### Instructions for the task
Give the lines below again exactly, starting with the line that holds "For every named target in this 768×1024" and going on through the line that holds "Home (313, 51)".

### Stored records
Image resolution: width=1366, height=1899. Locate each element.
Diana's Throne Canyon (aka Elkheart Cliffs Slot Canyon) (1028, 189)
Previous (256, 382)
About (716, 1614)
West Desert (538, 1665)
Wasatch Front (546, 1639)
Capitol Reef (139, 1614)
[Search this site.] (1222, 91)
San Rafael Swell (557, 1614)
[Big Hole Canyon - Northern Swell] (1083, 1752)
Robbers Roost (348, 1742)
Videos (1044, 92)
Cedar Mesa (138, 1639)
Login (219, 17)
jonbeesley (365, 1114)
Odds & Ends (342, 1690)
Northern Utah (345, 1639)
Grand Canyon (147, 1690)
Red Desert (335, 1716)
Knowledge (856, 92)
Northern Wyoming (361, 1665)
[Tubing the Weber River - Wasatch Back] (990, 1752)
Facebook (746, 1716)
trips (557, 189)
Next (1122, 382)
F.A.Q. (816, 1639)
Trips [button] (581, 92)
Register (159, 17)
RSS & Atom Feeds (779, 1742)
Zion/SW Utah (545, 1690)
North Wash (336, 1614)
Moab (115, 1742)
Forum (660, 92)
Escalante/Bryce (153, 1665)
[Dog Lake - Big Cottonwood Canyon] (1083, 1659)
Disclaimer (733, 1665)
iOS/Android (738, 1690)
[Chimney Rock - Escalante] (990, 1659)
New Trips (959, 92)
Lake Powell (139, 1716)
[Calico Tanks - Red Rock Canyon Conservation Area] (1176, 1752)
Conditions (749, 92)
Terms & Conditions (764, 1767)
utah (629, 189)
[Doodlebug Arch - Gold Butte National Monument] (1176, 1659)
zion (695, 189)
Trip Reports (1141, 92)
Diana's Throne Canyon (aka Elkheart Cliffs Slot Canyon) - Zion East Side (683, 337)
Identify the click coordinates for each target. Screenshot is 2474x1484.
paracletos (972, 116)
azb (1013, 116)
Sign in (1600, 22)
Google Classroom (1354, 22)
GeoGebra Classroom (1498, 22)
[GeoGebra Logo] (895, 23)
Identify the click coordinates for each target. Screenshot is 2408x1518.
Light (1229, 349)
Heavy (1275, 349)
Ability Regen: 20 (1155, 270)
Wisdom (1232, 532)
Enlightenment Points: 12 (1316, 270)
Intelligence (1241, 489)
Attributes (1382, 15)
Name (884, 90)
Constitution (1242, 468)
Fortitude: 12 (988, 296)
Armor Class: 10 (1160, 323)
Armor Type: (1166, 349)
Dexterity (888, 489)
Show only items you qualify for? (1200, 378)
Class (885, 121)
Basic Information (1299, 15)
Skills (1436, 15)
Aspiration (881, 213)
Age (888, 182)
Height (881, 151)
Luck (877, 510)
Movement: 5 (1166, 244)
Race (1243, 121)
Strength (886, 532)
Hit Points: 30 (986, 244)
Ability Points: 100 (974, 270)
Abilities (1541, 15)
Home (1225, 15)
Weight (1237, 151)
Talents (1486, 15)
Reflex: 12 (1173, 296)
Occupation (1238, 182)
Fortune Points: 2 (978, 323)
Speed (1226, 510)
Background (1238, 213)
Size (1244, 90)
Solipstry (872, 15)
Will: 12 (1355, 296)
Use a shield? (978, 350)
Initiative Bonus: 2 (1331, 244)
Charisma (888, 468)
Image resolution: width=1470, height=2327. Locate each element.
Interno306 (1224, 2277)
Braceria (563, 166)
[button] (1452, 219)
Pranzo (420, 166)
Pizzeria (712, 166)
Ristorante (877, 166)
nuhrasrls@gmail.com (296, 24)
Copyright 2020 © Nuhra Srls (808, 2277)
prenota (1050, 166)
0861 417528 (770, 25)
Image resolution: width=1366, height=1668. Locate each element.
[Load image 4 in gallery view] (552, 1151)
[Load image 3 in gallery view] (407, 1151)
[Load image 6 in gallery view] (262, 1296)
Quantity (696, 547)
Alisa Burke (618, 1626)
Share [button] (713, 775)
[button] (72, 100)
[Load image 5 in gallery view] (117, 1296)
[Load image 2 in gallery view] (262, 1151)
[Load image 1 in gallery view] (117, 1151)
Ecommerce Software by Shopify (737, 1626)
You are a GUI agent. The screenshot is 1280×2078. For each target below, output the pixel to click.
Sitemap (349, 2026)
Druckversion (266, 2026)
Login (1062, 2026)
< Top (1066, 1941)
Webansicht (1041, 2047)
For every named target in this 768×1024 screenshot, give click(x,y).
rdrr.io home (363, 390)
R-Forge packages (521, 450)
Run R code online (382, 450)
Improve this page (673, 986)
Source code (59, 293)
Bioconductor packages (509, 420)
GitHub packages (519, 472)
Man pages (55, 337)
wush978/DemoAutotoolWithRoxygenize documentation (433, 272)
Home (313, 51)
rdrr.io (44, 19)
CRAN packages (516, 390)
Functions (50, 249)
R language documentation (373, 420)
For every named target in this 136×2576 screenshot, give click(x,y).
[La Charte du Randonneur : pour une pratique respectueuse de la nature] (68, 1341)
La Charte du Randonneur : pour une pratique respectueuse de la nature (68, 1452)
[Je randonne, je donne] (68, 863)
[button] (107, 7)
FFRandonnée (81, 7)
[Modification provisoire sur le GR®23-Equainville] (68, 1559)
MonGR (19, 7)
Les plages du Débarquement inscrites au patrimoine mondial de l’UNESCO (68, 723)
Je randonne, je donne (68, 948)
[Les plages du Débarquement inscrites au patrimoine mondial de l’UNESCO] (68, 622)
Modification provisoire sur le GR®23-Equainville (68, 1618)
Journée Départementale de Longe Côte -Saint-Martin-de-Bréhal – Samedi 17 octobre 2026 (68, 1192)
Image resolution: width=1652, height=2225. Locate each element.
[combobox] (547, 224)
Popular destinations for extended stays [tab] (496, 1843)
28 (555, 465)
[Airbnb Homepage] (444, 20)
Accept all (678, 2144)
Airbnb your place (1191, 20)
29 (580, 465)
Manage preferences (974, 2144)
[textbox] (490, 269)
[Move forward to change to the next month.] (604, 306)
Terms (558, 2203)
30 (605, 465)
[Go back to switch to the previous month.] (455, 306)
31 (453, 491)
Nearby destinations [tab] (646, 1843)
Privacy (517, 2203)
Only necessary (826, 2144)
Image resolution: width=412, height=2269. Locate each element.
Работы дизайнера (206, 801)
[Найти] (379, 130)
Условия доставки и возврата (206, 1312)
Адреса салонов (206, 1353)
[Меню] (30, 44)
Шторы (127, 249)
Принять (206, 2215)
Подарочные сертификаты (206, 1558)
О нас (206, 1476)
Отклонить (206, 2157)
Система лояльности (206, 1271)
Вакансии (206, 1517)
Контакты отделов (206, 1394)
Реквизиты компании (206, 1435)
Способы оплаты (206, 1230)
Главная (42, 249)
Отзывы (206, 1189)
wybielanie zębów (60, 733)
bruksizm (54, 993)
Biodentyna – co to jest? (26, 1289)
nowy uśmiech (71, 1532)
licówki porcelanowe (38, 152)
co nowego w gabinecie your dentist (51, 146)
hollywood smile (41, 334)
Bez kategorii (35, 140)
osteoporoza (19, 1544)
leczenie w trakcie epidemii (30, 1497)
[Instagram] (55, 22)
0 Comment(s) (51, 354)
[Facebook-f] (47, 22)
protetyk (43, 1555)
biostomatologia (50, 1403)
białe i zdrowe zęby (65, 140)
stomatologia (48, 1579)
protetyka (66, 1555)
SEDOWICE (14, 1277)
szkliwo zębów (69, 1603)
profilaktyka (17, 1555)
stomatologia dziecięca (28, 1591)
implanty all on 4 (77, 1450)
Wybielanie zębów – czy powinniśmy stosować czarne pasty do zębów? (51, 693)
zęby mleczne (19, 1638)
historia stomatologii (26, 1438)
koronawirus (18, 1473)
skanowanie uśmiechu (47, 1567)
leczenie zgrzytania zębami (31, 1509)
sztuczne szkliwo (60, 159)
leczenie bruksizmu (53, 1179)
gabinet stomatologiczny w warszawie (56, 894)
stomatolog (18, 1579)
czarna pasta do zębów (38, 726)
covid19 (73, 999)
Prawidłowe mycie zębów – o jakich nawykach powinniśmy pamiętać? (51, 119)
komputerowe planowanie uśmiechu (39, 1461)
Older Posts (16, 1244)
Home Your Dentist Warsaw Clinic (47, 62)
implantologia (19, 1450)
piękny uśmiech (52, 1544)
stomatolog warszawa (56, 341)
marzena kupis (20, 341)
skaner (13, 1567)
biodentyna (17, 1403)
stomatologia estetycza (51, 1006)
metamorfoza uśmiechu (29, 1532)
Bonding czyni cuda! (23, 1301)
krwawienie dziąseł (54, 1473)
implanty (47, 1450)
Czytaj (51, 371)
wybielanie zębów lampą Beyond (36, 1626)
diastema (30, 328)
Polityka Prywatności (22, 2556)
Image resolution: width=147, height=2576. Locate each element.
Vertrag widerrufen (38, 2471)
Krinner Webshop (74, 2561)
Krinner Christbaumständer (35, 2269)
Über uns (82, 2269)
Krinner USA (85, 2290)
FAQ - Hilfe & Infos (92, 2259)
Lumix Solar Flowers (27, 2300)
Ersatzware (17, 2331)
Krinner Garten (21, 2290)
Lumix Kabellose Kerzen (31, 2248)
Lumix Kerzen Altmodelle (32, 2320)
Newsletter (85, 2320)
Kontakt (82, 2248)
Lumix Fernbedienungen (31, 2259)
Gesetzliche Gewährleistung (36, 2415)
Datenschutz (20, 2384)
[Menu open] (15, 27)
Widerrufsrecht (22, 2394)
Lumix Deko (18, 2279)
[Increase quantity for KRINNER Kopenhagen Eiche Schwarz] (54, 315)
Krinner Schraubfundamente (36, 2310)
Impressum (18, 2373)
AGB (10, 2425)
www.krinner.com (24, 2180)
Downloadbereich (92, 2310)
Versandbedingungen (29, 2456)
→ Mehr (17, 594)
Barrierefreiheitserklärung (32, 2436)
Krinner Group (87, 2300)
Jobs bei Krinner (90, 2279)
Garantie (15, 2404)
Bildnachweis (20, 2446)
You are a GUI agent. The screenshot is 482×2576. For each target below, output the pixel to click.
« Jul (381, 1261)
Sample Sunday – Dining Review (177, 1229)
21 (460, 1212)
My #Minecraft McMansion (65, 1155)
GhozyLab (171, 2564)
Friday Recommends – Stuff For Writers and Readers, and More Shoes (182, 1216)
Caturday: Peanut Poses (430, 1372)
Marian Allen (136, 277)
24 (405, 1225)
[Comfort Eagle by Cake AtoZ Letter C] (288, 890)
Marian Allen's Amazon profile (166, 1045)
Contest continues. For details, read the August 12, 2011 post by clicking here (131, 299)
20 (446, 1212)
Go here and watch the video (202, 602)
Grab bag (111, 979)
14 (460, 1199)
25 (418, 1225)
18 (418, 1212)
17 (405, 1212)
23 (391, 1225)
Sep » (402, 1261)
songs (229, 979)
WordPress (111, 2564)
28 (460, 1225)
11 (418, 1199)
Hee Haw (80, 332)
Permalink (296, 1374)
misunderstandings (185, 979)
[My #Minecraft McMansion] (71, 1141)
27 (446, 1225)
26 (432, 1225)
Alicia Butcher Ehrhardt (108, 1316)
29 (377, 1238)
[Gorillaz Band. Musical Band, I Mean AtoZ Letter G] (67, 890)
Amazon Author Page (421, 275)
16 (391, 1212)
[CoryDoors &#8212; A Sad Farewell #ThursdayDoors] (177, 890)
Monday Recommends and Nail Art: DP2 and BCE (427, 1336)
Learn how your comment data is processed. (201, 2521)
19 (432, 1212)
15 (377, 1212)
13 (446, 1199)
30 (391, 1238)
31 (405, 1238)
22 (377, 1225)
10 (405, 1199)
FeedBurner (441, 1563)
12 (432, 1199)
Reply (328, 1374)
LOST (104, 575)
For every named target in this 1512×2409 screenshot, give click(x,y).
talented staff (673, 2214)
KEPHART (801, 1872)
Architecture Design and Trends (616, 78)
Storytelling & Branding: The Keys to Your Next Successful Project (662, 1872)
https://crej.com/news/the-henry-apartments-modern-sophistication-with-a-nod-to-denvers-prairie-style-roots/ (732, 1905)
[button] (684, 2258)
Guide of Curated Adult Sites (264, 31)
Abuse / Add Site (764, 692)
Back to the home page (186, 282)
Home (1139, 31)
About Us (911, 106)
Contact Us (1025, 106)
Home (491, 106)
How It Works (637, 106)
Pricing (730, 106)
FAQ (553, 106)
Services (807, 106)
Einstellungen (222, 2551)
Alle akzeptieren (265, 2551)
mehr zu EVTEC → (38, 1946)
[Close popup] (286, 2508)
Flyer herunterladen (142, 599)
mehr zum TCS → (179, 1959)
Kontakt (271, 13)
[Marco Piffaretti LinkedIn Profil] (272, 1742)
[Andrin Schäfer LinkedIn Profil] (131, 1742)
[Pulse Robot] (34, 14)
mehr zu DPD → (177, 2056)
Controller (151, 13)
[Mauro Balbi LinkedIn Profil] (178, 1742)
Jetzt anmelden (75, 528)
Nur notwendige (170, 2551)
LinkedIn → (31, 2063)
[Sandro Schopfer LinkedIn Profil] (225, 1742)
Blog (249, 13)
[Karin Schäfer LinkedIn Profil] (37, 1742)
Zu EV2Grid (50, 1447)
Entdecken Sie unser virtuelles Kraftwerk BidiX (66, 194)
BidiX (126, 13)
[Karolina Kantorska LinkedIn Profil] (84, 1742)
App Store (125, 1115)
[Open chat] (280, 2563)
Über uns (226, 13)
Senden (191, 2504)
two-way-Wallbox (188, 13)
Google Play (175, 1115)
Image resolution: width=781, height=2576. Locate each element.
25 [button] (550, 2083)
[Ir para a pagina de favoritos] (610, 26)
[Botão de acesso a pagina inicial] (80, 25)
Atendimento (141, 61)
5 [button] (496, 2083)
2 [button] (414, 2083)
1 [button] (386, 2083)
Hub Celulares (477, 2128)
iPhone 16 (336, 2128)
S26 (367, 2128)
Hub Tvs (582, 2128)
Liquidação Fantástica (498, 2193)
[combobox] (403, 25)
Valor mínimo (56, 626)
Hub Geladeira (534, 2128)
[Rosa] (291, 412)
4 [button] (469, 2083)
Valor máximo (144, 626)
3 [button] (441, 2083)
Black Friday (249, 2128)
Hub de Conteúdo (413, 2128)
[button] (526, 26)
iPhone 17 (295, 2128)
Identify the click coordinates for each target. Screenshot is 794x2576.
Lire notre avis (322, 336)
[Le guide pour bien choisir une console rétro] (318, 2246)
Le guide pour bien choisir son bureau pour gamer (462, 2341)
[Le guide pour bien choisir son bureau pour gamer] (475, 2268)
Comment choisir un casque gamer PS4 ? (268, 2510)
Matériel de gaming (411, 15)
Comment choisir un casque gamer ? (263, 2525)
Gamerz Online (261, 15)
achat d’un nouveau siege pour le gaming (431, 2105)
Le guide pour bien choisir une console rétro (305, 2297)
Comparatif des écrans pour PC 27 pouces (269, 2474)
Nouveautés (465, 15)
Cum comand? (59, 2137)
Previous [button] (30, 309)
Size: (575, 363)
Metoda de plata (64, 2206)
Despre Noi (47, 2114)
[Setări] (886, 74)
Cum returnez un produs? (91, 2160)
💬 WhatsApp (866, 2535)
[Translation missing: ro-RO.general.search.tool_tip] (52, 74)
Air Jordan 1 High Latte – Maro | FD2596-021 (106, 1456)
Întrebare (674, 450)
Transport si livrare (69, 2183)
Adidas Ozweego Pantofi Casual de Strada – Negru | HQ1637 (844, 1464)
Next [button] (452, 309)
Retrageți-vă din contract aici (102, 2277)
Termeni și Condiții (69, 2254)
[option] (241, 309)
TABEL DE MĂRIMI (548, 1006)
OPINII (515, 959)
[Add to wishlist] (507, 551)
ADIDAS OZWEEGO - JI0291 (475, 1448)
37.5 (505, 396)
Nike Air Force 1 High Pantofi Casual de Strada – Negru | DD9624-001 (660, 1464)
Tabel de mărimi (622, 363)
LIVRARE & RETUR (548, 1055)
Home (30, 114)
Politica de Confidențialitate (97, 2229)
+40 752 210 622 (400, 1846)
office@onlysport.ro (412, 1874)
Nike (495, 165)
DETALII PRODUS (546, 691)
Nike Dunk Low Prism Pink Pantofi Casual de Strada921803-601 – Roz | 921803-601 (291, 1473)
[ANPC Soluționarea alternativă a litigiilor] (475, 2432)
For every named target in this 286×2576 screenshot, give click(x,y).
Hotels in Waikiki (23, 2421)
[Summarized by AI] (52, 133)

### Reply
For every named target in this 768×1024 screenshot, give click(x,y).
rdrr.io home (363, 390)
R-Forge packages (521, 450)
Run R code online (382, 450)
Improve this page (673, 986)
Source code (59, 293)
Bioconductor packages (509, 420)
GitHub packages (519, 472)
Man pages (55, 337)
wush978/DemoAutotoolWithRoxygenize documentation (433, 272)
Home (313, 51)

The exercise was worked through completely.